◆ Ações necessárias
1. Segundo o texto sobre igualdade de gênero na Islândia, que cargo Freyja Steingrimsdottir ocupa hoje?
2. Escreva a continuação do texto sobre igualdade de gênero na Islândia a partir da última frase apresentada.

◆ Trecho do texto
● ● ● ● ● ● ●

Para algumas empresas, isso se tornou um diferencial na busca por talentos internacionais. “Mulheres de outros países que se mudaram para a Islândia a trabalho relatam que, apesar de nem sempre gostarem do clima, apreciam muito a liberdade e a segurança do país.”
Brasileira que vive na Islândia, Luciana reforça: “Aqui é raro ver uma mulher preocupada em andar sozinha à noite, algo que no Brasil ainda é um grande problema.”

Luciana Moço: “As mulheres islandesas têm uma longa tradição de se unir para reivindicar mudanças. A Islândia é um país pequeno, onde a colaboração entre as pessoas é essencial”
Paraíso da igualdade?
Com todas essas medidas e seus resultados mensuráveis, a igualdade de gênero se tornou um marco da Islândia. O país sai muito à frente quando comparado com outras nações da Europa, com os Estados Unidos e o Brasil, mas também não está livre de problemas. “Somos chamados de paraíso da igualdade, mas ainda existem disparidades de gênero e uma necessidade urgente de ação”, disse à Reuters Freyja Steingrimsdottir, uma das organizadoras da greve de 2023, hoje diretora executiva da Associação de Jornalistas da Islândia.

● ● ● ● ● ● ●

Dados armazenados
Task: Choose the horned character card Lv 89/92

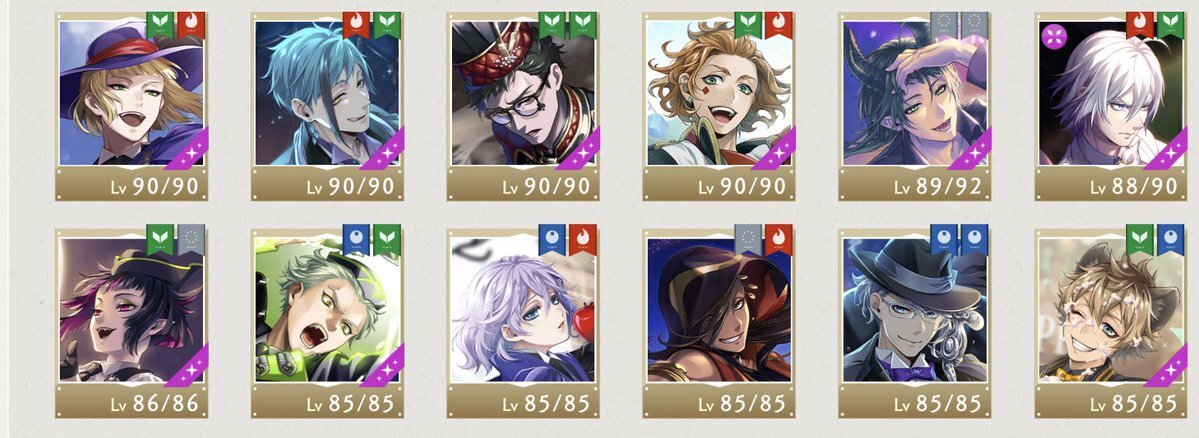Action: [x=915, y=107]
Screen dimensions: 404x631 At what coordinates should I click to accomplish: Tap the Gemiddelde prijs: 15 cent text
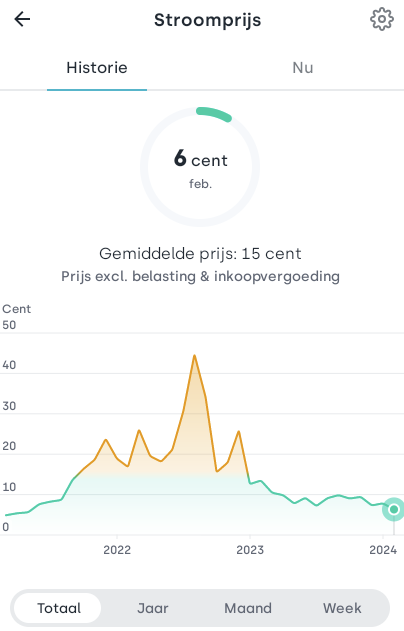coord(200,254)
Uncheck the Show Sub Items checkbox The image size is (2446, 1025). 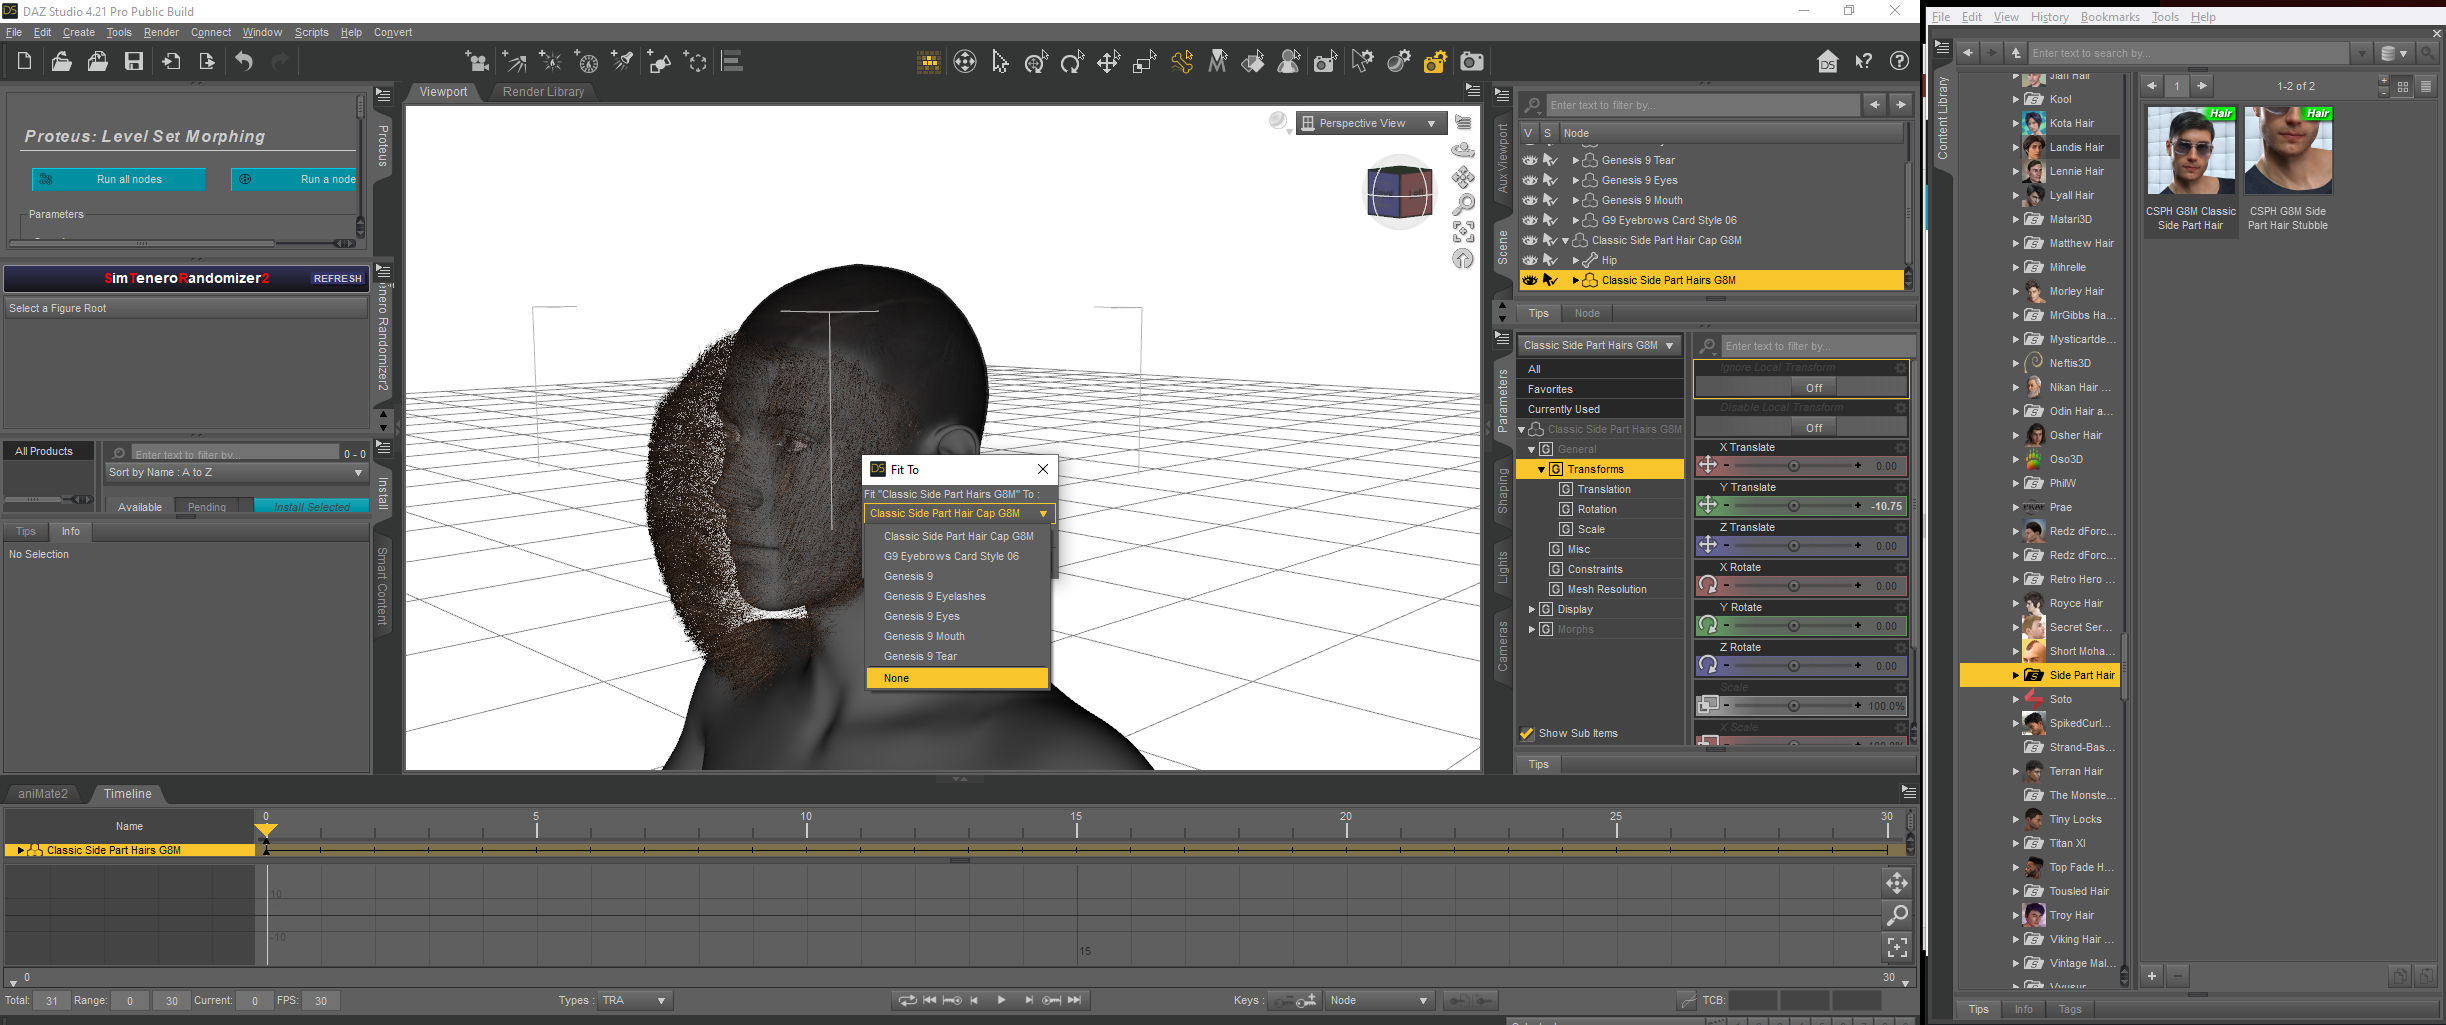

● ● ● ● ● ● ●

◆ Respostas
1. Diretora executiva da Associação de Jornalistas da Islândia.

2.
Em algumas indústrias e profissões no país, as mulheres ganham pelo menos 20% a menos do que os homens islandeses, de acordo com o Statistics Iceland.
De acordo com a líder da ONU Mulheres no país, os níveis de violência na Islândia são os mesmos do restante do mundo. Um estudo da Universidade da Islândia descobriu que 40% das mulheres sofrem violência de gênero e sexual. As mulheres também têm mais chances de enfrentar dificuldades financeiras do que os homens, a economia do cuidado é majoritariamente sustentada por mulheres e as islandesas continuam a carregar grande parte do trabalho de cuidado não remunerado. “A maioria das mulheres islandesas está plenamente consciente de que a paridade de gênero total ainda não foi alcançada.”
“Existe uma mentalidade muito forte de que não importa o quanto já avançamos, ainda não atingimos o justo – e sempre há espaço para melhorias”, diz a brasileira Luciana Moço, especialista em turismo na Islândia. Esse princípio também se aplica a outros grupos minorizados, como mulheres e pessoas pretas e LGBTQ+.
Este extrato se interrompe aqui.